TASK TO CARRY OUT
In the passage on linear regression, when were the Mario Kart auction data collected?

EXERCISE PASSAGE
Casio fx-9750GII: finding \(b_0\text{,}\) \(b_1\text{,}\) \(R^2\text{,}\) and \(r\) for a linear model
  1. Navigate to STAT (MENU button, then hit the 2 button or select STAT).

  2. Enter the \(x\) and \(y\) data into 2 separate lists, e.g. \(x\) values in List 1 and \(y\) values in List 2. Observation ordering should be the same in the two lists. For example, if \((5, 4)\) is the second observation, then the second value in the \(x\) list should be 5 and the second value in the \(y\) list should be 4.

  3. Navigate to CALC (F2) and then SET (F6) to set the regression context.

    • To change the 2Var XList, navigate to it, select List (F1), and enter the proper list number. Similarly, set 2Var YList to the proper list.

  4. Hit EXIT.

  5. Select REG (F3), X (F1), and a+bx (F2), which returns:

    a \(b_0\text{,}\) the y-intercept of the best fit line
    b \(b_1\text{,}\) the slope of the best fit line
    r \(r\text{,}\) the correlation coefficient
    \(r^2\) \(R^2\text{,}\) the explained variance
    MSe Mean squared error, which you can ignore
    If you select ax+b (F1), the a and b meanings will be reversed.

fed_spend poverty
1 6.07 10.6
2 6.14 12.2
3 8.75 25.0
4 7.12 12.6
5 5.13 13.4
6 8.71 5.6
7 6.70 7.9
Table 8.2.17 Data for Guided Practice 8.2.18.

Table 8.2.17 contains values of federal spending per capita (rounded to the nearand percent of population in poverty for seven counties. This is a subset of the countyDF data set from Chapter 1. Use a calculator to find the equation of the least squares regression line for this partial data set. 11 \(a=5.136\) and \(b=1.056\text{,}\) therefore \(\hat{y}=5.136 + 1.056x\text{.}\)

Subsection 8.2.8 Categorical predictors with two levels (special topic)

Categorical variables are also useful in predicting outcomes. Here we consider a categorical predictor with two levels (recall that a level is the same as a category). We'll consider Ebay auctions for a video game, Mario Kart for the Nintendo Wii, where both the total price of the auction and the condition of the game were recorded. 12 These data were collected in Fall 2009 and may be found at openintro.org/stat. Here we want to predict total price based on game condition, which takes values used and new. A plot of the auction data is shown in Figure 8.2.19.

Figure 8.2.19 Total auction prices for the video game Mario Kart, divided into used (\(x=0\)) and new (\(x=1\)) condition games. The least squares regression line is also shown.

INFORMATION SUPPLIED
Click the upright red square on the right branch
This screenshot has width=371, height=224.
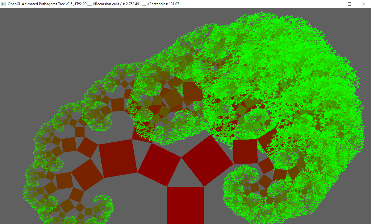coord(245,151)
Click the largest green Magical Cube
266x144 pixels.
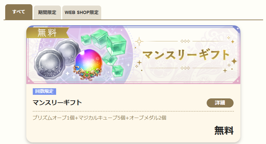116,45

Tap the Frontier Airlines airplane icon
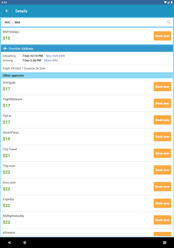click(5, 48)
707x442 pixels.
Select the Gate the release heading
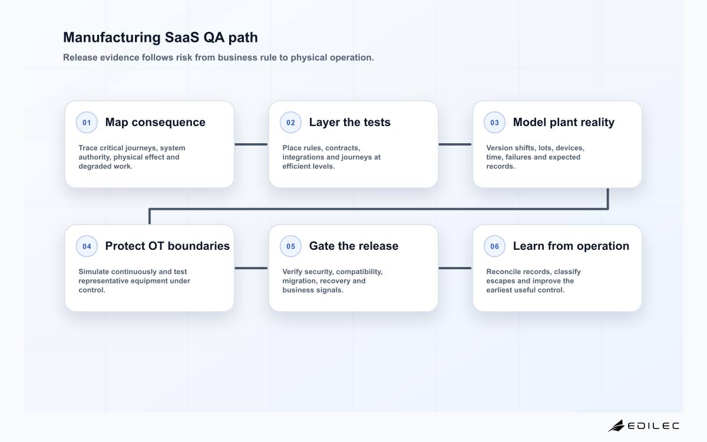pyautogui.click(x=354, y=246)
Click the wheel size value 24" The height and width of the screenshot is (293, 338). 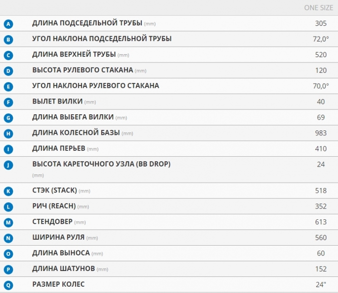321,285
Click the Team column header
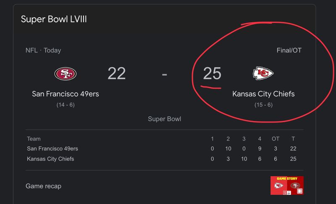 (x=34, y=139)
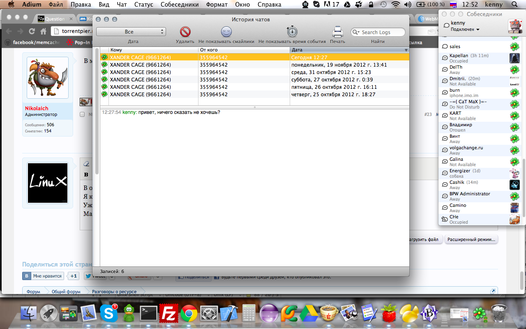The image size is (526, 329).
Task: Open the Собеседники menu in menu bar
Action: [x=179, y=5]
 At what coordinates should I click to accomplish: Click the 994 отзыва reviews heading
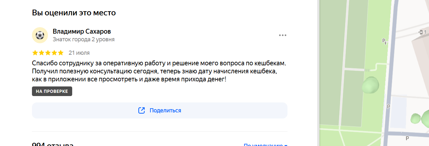pyautogui.click(x=53, y=144)
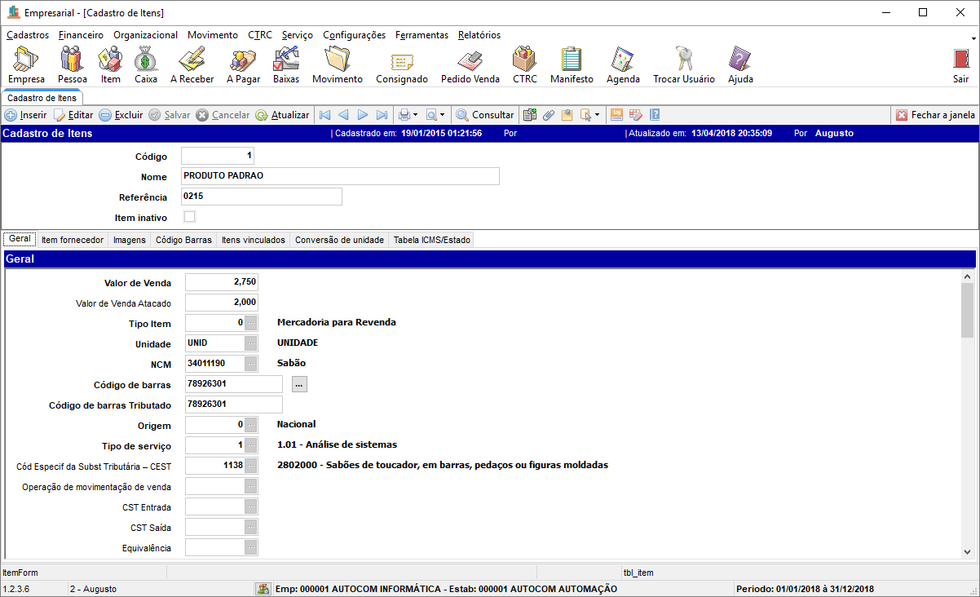Click the Sair exit icon
This screenshot has height=597, width=980.
click(960, 64)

PROBLEM SOLUTION
In Fall 2009.